Ag Startup Engine, in the Iowa State University (ISU) Research Park, has announced an initial investment in Iowa-based Genvax Technologies, which is developing novel self-amplifying messenger RNA (saRNA) vaccines for livestock.
The Foundation for Food & Agriculture Research recently awarded a $145,000 grant to Genvax Technologies to develop a saRNA vaccine for African Swine Fever (ASF) in collaboration with the United States Department of Agriculture-Agricultural Research Services Plum Island Animal Disease Center (USDA-ARS-PIADC). In addition, Genvax Technologies provided matching funds for a total $290,000 investment in this ASF vaccine development research.
African Swine Fever is a highly contagious virus that causes high mortality rates in swine. As no vaccine for this virus exists, this deadly disease has significantly impacted livestock producers in many countries.
“The threat posed by African Swine Fever is extraordinary to producers and consumers,” said Joel Harris, CEO and co-founder of Genvax Technologies. “The goal is to get a vaccine in the field that matches 100 percent to the specific ASF strain if an outbreak were to occur. This makes our vaccine an important tool for eradication efforts and may alleviate any concerns with trading partners abroad.”

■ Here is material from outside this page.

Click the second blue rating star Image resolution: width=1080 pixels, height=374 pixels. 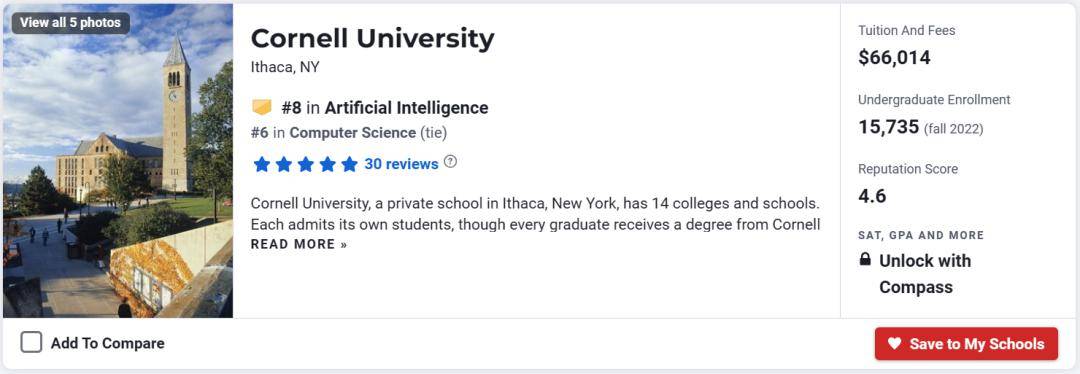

Ag Startup Engine is excited to have Genvax join its portfolio of innovative startups. “Joel and Hank Harris are pioneers of messenger RNA technologies,” commented Kevin Kimle, Ag Startup Engine Co-Director. “Diseases like African Swine Fever are significant threats to the swine industry and grain, feed, and meat. Genvax aims to provide a solution to this threat, and we are happy to play a part by investing in the business.”
FFAR awarded this grant through the Rapid Outcomes from Agricultural Research (ROAR) program, which deploys urgent funding to support research and outreach in response to emerging or unanticipated threats to the nation’s food supply or agricultural systems.